··· QUOTED PASSAGE

[PATCH v2 3/3] Documentation: document panic_on_unrecoverable_memory_failure sysctl

Breno Leitao posted 3 patches 1 day, 1 hour ago
[PATCH v2 3/3] Documentation: document panic_on_unrecoverable_memory_failure sysctl
Posted by Breno Leitao 1 day, 1 hour ago
Document the new vm.panic_on_unrecoverable_memory_failure sysctl in the
admin guide, following the same format as panic_on_unrecovered_nmi.

Signed-off-by: Breno Leitao <leitao@debian.org>
---
 Documentation/admin-guide/sysctl/vm.rst | 27 +++++++++++++++++++++++++++
 1 file changed, 27 insertions(+)

diff --git a/Documentation/admin-guide/sysctl/vm.rst b/Documentation/admin-guide/sysctl/vm.rst
index 97e12359775c..a811f503bca6 100644
--- a/Documentation/admin-guide/sysctl/vm.rst
+++ b/Documentation/admin-guide/sysctl/vm.rst
@@ -67,6 +67,7 @@ Currently, these files are in /proc/sys/vm:
 - page-cluster
 - page_lock_unfairness
 - panic_on_oom
+- panic_on_unrecoverable_memory_failure
 - percpu_pagelist_high_fraction
 - stat_interval
 - stat_refresh
@@ -925,6 +926,32 @@ panic_on_oom=2+kdump gives you very strong tool to investigate
 why oom happens. You can get snapshot.

······

> **TASKS TO PERFORM**
1. According to the sysctl documentation patch, why is panic_on_oom=2 combined with kdump useful? Answer in one to three sentences.
2. Resume the patch documenting the panic_on_unrecoverable_memory_failure sysctl, starting after its last line.
The material after this point is separate from the patch above.

··· PROVIDED MATERIAL

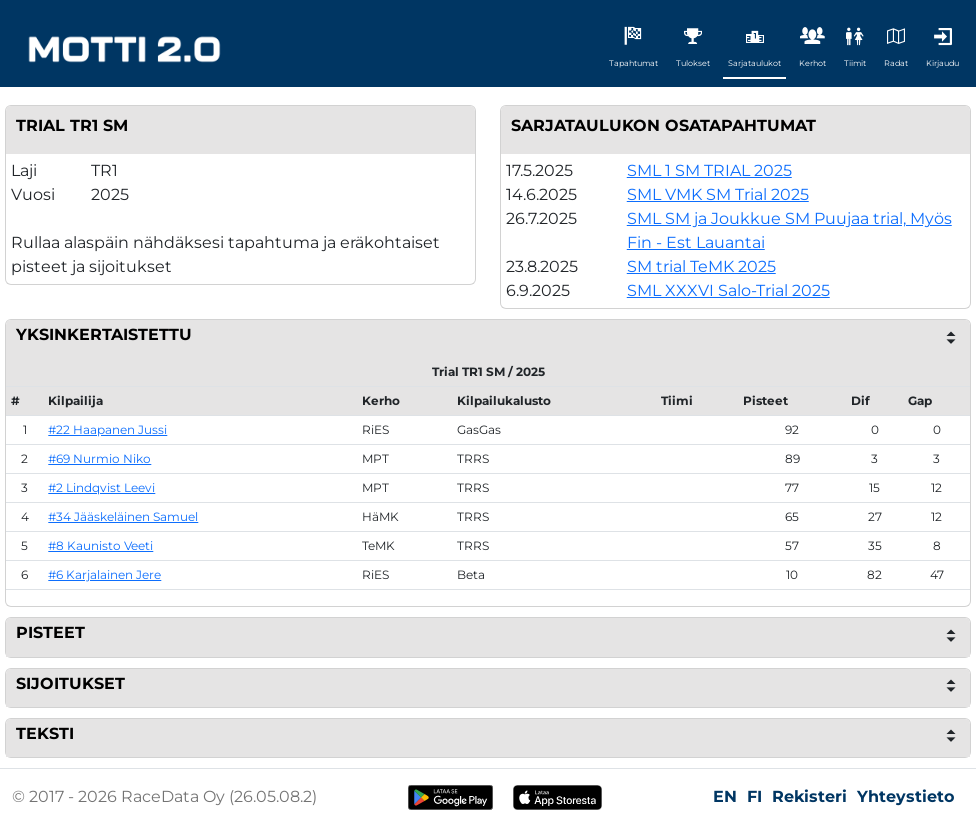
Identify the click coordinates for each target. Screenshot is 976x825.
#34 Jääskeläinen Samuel (123, 516)
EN (725, 796)
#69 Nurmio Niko (99, 458)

······

> **OUTPUTS FOR THE TASKS**
1. The patch says that panic_on_oom=2 with kdump gives a very strong tool for investigating why an out-of-memory condition happens, because you can get a snapshot.

2.
 
 
+panic_on_unrecoverable_memory_failure
+======================================
+
+When a hardware memory error (e.g. multi-bit ECC) hits an in-use kernel
+page that cannot be recovered by the memory failure handler, the default
+behaviour is to ignore the error and continue operation.  This is
+dangerous because the corrupted data remains accessible to the kernel,
+risking silent data corruption or a delayed crash when the poisoned
+memory is next accessed.
+
+Pages that reach this path include slab objects (dentry cache, inode
+cache, etc.), page tables, kernel stacks, and other kernel allocations
+that lack the reverse mapping needed to isolate all references.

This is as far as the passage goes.